去年年底,ThoughtWorks内部开展了一个研讨会,讨论“事件驱动”应用程序的性质。在过去的几年里,他们建立了许多基于事件的系统,有被称赞,也有被吐槽。ThoughtWorks的北美办公室组织了一次峰会,来自世界各地的ThoughtWorks高级开发人员在会上分享了他们的想法。 峰会的最大结果是得出这样的一个结论:当人们谈论“事件”时,他们实际上意味着一些完全不同的事情。 所以Martin Fowler花了很多时间试图从中挑出一些有用的模式, 本文就是对这些内容的简要总结。
事件通知(Event Notification)
事件通知是最基本也是最简单的模型。当一个系统发生了变更,它会通过发送事件消息的形式通知其他系统。发送消息的系统不要求接收消息的系统返回任何响应,即使有响应返回,它也不对其进行任何处理。这也就是所谓的“fire and forget”模式。
事件通知的好处在于它的简单性,并且有助于降低系统间的耦合性。不过,如果在一个复杂的生态系统里使用了太多的事件通知,可能会带来一些问题。太多的事件难以跟踪,发生问题难以调试,除非借助完善的实时监控系统。
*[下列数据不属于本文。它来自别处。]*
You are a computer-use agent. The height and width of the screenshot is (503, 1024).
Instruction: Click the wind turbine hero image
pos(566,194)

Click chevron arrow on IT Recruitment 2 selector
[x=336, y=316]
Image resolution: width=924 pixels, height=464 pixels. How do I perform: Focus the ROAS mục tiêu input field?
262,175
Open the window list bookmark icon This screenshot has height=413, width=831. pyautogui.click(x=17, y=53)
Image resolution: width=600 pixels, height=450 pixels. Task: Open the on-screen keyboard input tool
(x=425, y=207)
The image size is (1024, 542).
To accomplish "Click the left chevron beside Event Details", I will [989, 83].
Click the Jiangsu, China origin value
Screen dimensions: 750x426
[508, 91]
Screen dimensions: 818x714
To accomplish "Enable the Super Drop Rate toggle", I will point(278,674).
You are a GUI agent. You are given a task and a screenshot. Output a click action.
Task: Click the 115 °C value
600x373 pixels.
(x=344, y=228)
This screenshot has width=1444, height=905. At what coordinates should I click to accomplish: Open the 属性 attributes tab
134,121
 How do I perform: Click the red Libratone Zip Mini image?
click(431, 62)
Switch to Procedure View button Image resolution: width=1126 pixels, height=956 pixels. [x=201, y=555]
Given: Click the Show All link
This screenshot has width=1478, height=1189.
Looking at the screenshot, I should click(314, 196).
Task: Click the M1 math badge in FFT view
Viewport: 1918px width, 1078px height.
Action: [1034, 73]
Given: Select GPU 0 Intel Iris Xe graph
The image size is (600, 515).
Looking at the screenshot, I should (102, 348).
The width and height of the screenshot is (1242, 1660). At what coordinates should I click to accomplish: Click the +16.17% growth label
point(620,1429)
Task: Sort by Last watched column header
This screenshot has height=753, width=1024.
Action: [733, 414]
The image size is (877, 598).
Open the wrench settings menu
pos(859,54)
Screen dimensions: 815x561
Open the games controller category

消息流错综复杂,当其规模开始膨胀开来,就会造成隐患。
通知事件不会包含太多的数据,一般只包含了一些ID或者链接之类的信息。对于接收消息的系统来说,如果它们想得到进一步的信息,或者要基于当前事件做出一些变更,那么它们就需要向源系统发起请求,以便获取更多的数据。那么问题来了,额外的请求不仅会造成延迟,而且一旦源系统宕机,后续的流程就无法继续进行。
事件传递状态转移(Event-Carried State Transfer)
事件传递状态转移模型比事件通知更进一步,可以看作是对事件通知的改进。这个模型最大的特点是,事件里包含了发生变更的数据。对于接收事件的系统来说,如果想要采取进一步措施,可以直接使用事件里的数据,而无需再次向源系统发起请求,从而降低了延迟。而且就算源系统宕机,也不会影响到后续的流程。
不过,既然把变更数据放在事件里进行传输,那么占用更多的带宽是不可避免的了。而且,如果有多个系统接收事件,那么这些数据就会有多个拷贝。
除此之外,接收事件的系统需要维护事件的状态,从而将原本存在于源系统的复杂性转移到了接收事件的系统上。